Chickens Eating in the Snow, 1946

Gouache on paper

Woodstock Artists Association and Museum,

Gift of Richard Jordan, Jr., 1985-17-01


Denny Winters was a native of Grand Rapids, Michigan. From the late 1920s through the mid-1930s she lived in Chicago where she studied at the Art Institute of Chicago and the Chicago Academy of Fine Arts, and worked as a puppeteer with Bill Baird. In 1939 she moved to Los Angeles, where she was on the Works Progress Administration, and met her future husband Herman Cherry at a meeting of the local chapter of the American Artists Congress. Among the couple’s artist friends in California were Fletcher Martin and Philip Guston, who later joined them in Woodstock.


Winters and Cherry moved to Woodstock in 1945. They were drawn to the art colony by the artists Jennie and Ethel Magafan, whom they had met on a trip to Colorado. Winters related that the Magafans were the first ones to move to Woodstock from the West and “sent back word how much fun it was to be east, and what exciting artists were east, and how wonderful it was to be close to New York. So Cherry and I got the idea that it would be fun to move east, We had been long enough in California.”


Cherry and Winters settled at Byrdcliffe, where they found the rent inexpensive. They lived at Skylights (which had skylights in all seven of its rooms). Winters reported that Peter Whitehead had taken over from his father Ralph Radcliffe Whitehead and “was not quite as much an idealist as his father was. But still, the buildings had all been built by artists . . . . this was a great studio. It was crude, but it had marvelous light, and I loved it, and I went back every year.”


Winters and Cherry were part of the new artistic climate that developed in Woodstock following World War II when an influx of artsts arrived from the West and Midwest, including the Magafans, Martin, Guston, Edward Millman, and others.
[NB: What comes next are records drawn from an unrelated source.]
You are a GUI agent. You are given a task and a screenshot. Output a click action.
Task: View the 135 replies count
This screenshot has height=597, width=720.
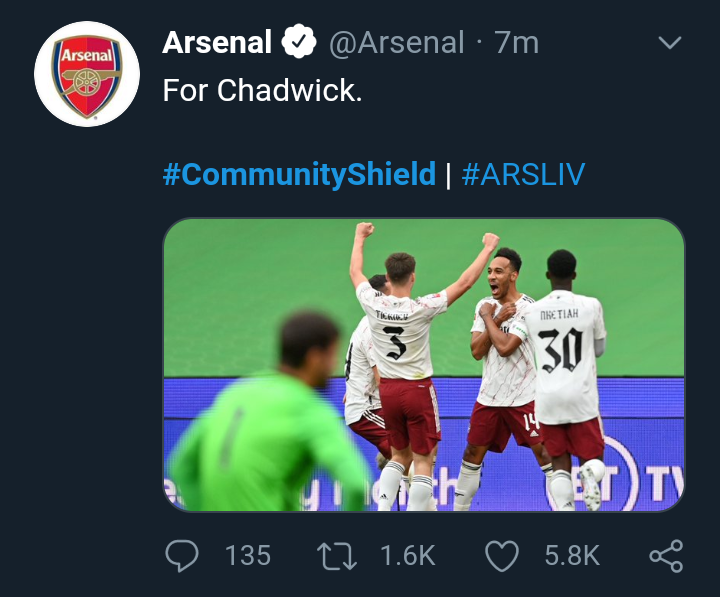point(247,555)
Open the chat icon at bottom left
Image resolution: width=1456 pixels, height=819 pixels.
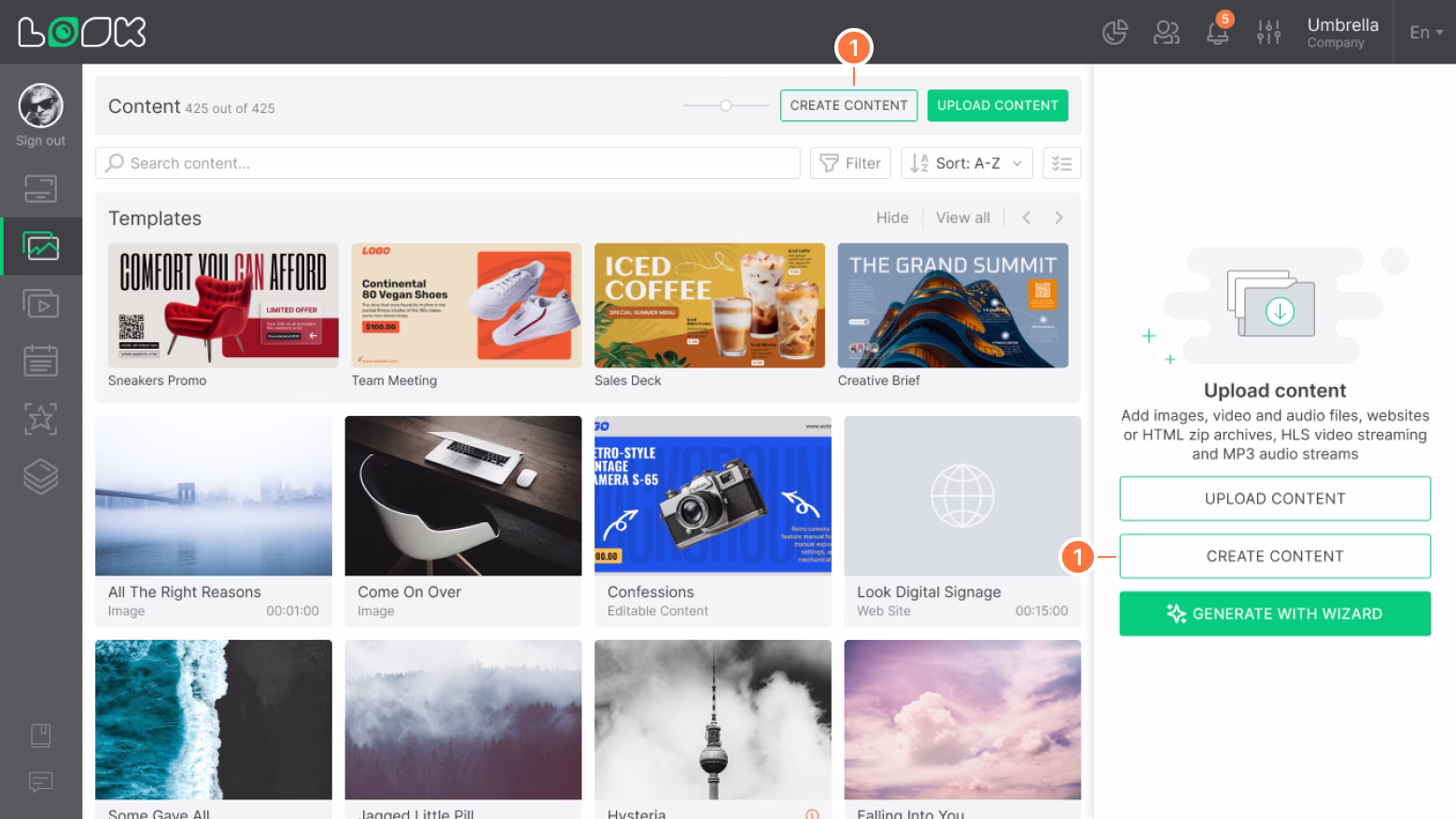(x=40, y=782)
Winters related that “Woodstock was probably the best place for an artist to be at that time. At least we felt so. There were so many congenial spirits, and we all believed that art was all important, and we all backed each other up. . . . [Artists] have a great sense of fun . . . and play, and we had marvelous parties and balls and everything there. . . . And picnics, and swimming, and everything. Woodstock had wonderful terrain. Rivers to swim in, and places for picnics, and – good times.”


Winters and Cherry separated in 1949. Winters lived alone at Skylights through 1950. In future years she occasionally visited Woodstock, and in 1956 she settled permanently in Rockport, Maine. Chickens Eating in the Street was painted during Winters time at Byrdcliffe. She described her art as “abstract romantic,” and at the time favored swirling linear movement, and a heavy paint surface.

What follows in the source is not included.